Hi Radmin,
thx for the info. I have a couple of remarks, sprinkled below.
/Thomas
On Tue, 2019-08-20 at 15:48 +0200, Radim Hopp wrote: Hi, On today's che SoS meeting, there was a question about what exactly is PR check doing and who is responsible for analyzing failures.
What is PR check actually doing? * The declarative pipeline is in my opinion quite readable, but I'll try to summarize it shortly: - Builds che from PR branch & pushes it to dockerhub
Che is not just built from the eclipse/che repository, but from many moving parts (che-theia, plugin-repository, devfile-repository, chectl, etc.) If we have dependent changes in more than one, we would have to rebuild those parts first in order to build a working system. We used to have rules detecting the same branch name in multiple repositories: our build would then rebuild those repos before "che". I think we'll need a similar mechanisme in order to make things reliable.
What to do, when tests fail? First of all, try to run them again - unfortunatelly we haven't achieved 100% stability (even though we are pretty close, when there is no major problem like infrastructure outage or something like this) If it fails again, please contact QE team on eclipse mattermost - room Eclipse Che QE (with @here or @all handle).
The trouble with failure reports from happy path test failures is that it is pretty much impossible to guess at the cause of a failure from the information we find in bug reports (example: https://github.com/eclipse/che/issues/14283).

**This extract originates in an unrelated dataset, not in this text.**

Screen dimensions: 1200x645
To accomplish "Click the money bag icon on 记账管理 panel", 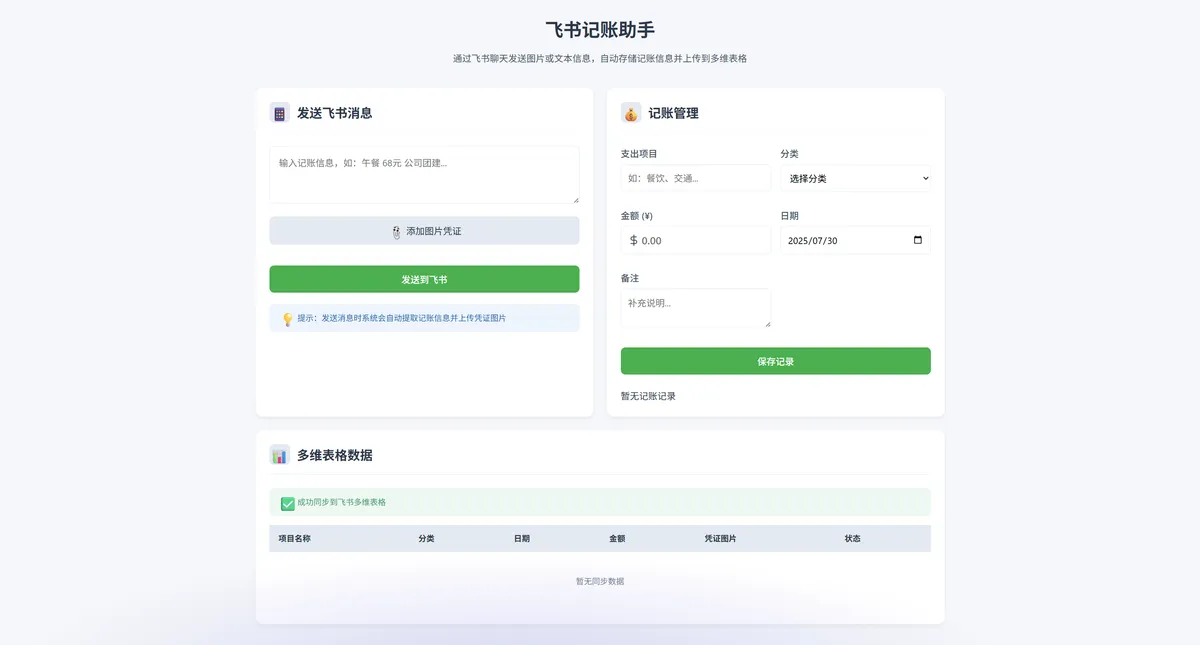I will click(629, 113).
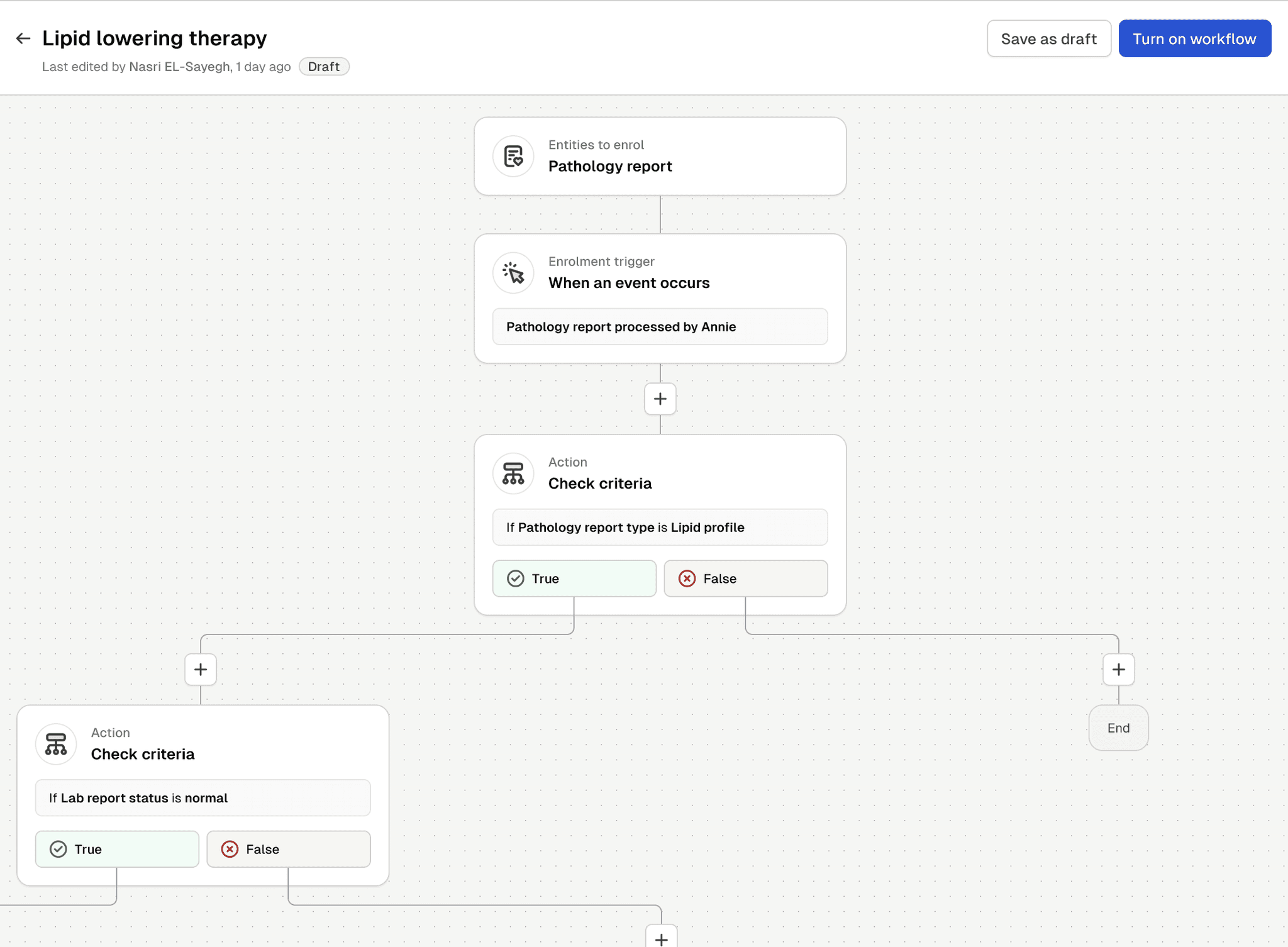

In the end, most failures in the Happy Path test look like Java language support is not working, even if the problem is completely unrelated. I don't think that the langauges team analysing 90% of the failures is a desirable outcome. We should work toward being more precise in pinpointing failure locations. I can see two ways to achieve this: the first would be to make it easy to reproduce the test failure in a way that a person can poke the system and debug it. To me, it's currently not clear how I would set up a system that accurately reproduces the environment where the failure occurs. The second way would be to increase logging to a degree where we can make a reasonable guess at the cause of a failure looking at logs post-mortem.